Through the first 11 months of 2019, the year-to-date handle among all sports betting operators in New Jersey eclipsed $4 billion. Still, DraftKings has yet to reach a point where there is enough cash flow from the Garden State to offset the costs of launching in “three or four new states,” over a short period of time, Robins said.
At the moment, DraftKings’ marketing expenses are being driven up by the comparatively high rates for advertising on the local level. When a company purchases media in a local region it can cost anywhere from “2.5 to 3.0 times,” more per impression than the rate it pays on a national basis, Robins said. He expects that the company’s advertising expenses will decline as a larger segment of the U.S. population enters the sports betting market.
By then, DraftKings can capitalize on a competitive advantage due to its scale.
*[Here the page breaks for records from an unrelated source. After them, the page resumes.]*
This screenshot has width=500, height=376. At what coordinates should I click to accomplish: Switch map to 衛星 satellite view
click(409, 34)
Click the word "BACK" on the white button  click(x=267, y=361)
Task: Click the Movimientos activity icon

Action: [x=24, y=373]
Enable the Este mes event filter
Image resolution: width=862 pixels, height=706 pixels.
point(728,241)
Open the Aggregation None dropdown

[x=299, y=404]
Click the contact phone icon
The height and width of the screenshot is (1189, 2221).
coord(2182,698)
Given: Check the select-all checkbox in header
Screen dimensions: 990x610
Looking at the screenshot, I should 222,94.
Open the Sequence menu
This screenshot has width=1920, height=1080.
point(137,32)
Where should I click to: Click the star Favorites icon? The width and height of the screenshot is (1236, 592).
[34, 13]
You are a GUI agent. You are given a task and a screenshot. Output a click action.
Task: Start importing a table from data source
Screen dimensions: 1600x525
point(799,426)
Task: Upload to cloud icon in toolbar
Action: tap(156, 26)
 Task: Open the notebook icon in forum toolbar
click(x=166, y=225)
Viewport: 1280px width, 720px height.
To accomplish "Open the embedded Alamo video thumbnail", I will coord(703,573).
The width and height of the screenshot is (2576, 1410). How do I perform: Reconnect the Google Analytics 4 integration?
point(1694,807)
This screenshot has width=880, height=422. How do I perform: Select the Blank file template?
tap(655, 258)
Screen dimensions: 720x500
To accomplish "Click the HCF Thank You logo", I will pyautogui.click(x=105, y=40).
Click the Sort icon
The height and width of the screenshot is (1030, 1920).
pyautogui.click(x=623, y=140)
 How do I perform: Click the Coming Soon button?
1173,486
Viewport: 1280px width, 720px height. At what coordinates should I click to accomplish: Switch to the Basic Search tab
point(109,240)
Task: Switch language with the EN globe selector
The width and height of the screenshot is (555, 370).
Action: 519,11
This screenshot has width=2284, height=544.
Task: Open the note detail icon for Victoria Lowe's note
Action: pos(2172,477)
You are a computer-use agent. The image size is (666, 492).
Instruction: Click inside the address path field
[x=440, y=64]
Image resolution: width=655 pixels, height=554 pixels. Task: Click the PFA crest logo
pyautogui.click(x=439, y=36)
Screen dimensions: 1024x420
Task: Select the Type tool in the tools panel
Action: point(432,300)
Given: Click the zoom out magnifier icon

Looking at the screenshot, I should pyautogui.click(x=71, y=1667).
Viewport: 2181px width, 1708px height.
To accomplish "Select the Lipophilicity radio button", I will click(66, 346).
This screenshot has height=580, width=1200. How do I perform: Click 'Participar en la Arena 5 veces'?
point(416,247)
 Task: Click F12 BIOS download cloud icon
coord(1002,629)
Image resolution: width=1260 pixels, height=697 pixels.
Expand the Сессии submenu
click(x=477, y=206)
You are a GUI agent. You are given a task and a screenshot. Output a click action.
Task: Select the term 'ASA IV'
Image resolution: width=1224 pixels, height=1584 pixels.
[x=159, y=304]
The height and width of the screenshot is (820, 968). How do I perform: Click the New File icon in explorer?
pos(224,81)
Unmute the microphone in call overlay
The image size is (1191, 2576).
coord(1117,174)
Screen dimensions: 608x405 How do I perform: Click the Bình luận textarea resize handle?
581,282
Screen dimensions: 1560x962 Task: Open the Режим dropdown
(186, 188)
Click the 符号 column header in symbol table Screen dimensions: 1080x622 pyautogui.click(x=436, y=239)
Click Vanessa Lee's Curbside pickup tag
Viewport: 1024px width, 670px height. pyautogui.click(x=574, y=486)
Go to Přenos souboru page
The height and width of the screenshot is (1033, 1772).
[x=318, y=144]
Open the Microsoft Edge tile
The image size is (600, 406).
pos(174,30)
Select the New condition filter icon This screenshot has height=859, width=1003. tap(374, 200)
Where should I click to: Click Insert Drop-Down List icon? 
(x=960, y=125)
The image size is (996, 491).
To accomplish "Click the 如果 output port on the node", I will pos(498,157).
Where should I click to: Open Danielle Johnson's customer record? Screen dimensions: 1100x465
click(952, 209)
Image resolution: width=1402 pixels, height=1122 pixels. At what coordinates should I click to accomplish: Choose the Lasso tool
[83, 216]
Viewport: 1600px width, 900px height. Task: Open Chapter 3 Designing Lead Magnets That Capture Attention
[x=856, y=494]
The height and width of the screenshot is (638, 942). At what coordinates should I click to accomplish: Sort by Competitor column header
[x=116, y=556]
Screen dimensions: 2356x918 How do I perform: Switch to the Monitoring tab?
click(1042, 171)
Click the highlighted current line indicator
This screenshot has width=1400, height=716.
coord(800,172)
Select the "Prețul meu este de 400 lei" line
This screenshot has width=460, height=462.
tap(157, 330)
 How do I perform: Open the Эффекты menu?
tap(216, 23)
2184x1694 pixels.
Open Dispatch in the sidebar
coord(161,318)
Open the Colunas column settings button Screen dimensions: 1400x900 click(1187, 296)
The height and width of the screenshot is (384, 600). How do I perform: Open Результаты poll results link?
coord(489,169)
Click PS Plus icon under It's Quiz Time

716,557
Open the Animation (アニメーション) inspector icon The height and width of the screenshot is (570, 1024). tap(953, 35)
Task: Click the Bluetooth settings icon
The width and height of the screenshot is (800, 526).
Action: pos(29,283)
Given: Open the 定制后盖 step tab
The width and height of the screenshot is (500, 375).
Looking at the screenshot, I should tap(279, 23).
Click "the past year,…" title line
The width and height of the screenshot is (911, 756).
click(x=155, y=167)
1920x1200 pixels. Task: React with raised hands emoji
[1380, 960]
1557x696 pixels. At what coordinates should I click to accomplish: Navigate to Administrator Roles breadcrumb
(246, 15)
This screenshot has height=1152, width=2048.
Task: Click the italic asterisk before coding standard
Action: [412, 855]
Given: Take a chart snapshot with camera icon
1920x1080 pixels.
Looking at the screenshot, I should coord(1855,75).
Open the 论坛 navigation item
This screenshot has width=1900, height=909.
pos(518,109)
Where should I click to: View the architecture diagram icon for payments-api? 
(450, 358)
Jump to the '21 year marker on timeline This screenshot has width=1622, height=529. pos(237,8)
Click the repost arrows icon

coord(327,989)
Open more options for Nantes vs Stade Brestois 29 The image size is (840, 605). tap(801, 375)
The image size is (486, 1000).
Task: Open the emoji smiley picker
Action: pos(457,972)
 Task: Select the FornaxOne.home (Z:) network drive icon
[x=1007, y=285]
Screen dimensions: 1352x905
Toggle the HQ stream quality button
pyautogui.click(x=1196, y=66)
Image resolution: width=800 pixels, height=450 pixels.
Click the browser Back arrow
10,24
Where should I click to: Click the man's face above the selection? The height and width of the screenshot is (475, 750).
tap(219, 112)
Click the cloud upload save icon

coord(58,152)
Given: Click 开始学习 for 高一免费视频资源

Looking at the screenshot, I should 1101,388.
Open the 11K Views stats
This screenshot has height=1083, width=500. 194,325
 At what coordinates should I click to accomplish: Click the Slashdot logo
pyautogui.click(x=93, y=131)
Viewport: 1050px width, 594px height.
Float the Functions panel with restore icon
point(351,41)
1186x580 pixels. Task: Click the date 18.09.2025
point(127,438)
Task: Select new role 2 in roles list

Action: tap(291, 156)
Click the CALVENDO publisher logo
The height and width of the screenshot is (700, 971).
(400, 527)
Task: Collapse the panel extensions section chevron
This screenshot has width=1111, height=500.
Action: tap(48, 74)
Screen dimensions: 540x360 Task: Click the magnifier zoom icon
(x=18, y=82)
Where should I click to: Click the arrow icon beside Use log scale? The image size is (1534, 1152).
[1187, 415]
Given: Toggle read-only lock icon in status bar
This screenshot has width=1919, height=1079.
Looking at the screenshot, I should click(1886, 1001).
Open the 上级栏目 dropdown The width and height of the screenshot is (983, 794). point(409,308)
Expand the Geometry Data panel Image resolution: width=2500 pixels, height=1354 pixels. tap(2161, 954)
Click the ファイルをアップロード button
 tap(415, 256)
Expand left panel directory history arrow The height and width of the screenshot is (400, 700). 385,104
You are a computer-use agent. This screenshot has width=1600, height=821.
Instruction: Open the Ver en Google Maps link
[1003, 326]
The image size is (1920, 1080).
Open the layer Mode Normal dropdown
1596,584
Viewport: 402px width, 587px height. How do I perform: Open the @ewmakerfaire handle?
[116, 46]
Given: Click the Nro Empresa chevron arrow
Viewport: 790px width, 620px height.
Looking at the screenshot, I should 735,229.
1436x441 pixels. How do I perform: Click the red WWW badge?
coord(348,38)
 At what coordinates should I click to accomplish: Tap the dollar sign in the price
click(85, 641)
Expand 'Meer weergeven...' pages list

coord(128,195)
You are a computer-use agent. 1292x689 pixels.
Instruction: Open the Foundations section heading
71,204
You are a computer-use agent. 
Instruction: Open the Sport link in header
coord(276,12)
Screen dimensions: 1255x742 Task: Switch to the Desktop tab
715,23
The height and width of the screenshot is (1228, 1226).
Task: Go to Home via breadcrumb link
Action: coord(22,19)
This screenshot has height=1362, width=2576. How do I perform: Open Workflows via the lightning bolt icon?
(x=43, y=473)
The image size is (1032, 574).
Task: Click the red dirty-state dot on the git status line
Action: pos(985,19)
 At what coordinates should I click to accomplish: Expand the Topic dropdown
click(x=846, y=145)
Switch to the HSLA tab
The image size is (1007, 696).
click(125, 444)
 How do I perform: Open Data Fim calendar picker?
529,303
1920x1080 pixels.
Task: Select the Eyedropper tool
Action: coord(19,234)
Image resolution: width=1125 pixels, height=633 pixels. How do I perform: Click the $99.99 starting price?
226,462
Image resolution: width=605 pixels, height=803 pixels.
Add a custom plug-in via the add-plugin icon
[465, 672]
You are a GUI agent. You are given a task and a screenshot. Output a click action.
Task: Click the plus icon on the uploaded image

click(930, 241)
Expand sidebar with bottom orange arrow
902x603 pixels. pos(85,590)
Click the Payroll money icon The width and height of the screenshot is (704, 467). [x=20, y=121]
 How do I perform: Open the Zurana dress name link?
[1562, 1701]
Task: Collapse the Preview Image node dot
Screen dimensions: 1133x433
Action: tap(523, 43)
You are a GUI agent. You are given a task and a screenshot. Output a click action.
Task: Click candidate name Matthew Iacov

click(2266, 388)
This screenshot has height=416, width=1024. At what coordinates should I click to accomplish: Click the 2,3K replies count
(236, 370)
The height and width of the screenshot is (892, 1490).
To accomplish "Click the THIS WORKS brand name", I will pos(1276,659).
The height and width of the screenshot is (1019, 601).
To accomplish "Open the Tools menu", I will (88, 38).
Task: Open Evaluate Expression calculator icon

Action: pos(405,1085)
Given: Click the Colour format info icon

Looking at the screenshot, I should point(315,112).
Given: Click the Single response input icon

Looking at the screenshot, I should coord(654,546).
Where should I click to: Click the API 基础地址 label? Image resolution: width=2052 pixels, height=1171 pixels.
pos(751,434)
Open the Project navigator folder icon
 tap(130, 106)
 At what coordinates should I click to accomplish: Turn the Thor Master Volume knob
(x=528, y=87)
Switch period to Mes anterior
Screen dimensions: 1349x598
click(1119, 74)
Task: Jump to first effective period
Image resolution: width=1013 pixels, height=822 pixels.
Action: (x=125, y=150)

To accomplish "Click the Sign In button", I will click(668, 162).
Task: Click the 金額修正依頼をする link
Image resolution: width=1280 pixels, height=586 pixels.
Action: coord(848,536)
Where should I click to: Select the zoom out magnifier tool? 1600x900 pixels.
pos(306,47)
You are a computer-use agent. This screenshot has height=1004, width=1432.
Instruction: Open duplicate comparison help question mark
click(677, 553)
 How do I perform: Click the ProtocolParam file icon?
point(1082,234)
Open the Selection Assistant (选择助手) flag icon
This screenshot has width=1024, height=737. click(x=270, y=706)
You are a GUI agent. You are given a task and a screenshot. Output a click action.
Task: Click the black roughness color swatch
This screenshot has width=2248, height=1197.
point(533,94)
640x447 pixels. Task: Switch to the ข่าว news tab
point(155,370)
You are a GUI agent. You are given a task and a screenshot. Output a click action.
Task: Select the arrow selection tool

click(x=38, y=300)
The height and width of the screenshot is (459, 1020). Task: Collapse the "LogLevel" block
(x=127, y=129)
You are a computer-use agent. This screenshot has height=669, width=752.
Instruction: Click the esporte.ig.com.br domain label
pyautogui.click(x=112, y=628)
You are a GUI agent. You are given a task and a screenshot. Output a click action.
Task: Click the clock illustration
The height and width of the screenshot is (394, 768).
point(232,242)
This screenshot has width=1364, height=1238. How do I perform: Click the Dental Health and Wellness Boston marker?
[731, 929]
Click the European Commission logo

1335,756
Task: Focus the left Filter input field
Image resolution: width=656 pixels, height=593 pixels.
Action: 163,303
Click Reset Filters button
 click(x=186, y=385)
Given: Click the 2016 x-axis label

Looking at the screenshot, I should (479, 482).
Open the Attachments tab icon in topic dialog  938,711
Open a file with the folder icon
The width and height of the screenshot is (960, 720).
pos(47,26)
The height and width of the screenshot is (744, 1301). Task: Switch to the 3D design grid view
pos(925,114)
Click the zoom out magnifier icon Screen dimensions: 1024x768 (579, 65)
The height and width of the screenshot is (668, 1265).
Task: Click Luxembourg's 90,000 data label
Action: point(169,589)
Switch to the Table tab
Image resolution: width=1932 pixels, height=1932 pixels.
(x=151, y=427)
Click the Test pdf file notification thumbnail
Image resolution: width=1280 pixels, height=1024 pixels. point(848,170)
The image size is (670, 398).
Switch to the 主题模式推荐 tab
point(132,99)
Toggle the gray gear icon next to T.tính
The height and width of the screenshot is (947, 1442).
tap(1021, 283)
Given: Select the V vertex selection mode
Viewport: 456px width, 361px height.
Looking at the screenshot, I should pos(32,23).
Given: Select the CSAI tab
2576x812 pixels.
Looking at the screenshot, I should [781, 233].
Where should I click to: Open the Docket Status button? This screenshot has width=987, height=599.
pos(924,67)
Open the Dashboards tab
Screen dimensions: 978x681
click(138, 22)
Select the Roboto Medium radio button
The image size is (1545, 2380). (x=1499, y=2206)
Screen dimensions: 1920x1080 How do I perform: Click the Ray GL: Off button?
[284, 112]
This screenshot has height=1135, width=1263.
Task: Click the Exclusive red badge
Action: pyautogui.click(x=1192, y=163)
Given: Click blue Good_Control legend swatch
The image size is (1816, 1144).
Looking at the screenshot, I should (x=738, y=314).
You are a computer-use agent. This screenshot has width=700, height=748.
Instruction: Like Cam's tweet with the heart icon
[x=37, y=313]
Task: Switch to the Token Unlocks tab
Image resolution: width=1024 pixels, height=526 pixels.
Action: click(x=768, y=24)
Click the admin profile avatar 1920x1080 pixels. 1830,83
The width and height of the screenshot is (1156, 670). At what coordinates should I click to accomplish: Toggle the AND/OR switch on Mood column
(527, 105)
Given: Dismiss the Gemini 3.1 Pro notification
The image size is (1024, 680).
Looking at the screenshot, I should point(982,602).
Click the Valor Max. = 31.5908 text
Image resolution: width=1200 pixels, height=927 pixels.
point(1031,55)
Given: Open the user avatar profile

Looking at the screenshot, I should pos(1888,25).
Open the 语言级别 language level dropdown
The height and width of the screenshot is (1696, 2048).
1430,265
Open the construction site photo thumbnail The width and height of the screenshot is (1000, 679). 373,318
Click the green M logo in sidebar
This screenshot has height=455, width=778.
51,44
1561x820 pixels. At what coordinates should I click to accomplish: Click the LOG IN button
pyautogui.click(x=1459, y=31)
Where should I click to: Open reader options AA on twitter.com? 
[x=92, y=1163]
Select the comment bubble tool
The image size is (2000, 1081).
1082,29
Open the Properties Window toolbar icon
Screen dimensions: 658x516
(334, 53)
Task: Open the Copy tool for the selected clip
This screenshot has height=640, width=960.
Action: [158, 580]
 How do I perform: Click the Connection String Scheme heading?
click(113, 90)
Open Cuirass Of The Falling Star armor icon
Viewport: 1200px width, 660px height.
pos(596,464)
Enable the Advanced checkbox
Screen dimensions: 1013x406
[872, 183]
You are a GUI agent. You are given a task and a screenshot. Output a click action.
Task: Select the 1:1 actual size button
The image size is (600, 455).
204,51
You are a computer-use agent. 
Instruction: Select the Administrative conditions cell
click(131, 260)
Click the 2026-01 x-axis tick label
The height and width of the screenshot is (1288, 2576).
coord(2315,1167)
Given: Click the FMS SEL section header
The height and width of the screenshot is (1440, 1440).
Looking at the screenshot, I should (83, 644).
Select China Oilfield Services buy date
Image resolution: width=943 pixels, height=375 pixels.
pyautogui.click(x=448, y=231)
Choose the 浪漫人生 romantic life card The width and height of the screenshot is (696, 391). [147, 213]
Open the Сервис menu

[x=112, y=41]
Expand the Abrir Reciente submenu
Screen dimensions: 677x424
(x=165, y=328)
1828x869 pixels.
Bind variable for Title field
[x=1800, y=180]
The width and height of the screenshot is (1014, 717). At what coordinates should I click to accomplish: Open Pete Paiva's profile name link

It may be wise for a company with sports betting in states that account for 60 percent of the nation’s population to air a commercial on SportsCenter, given their extensive reach. The marketing strategy could be less effective for a company in a region that only represents about 30 percent of the population.
“When they buy the same ad on SportsCenter, that company that is reaching 60 percent is going to be reaching twice as many eligible customers,” Robins said.
DraftKings appeared to go to great lengths in the registration statement to alert investors on the risk factors related to the business combination. The company, according to the filing, cautions that it may continue to “incur significant losses,” in future periods, though the frequency and duration is not specified.The pace of legalization in holdout states is also beyond the control of operators, potentially impacting DraftKings’ growth.
Robins is in search of investors who are interested in where the company will be in three to five years, not the next three months.
“Those are the types of investors we want because it takes some of that volatility out of the equation,” he said.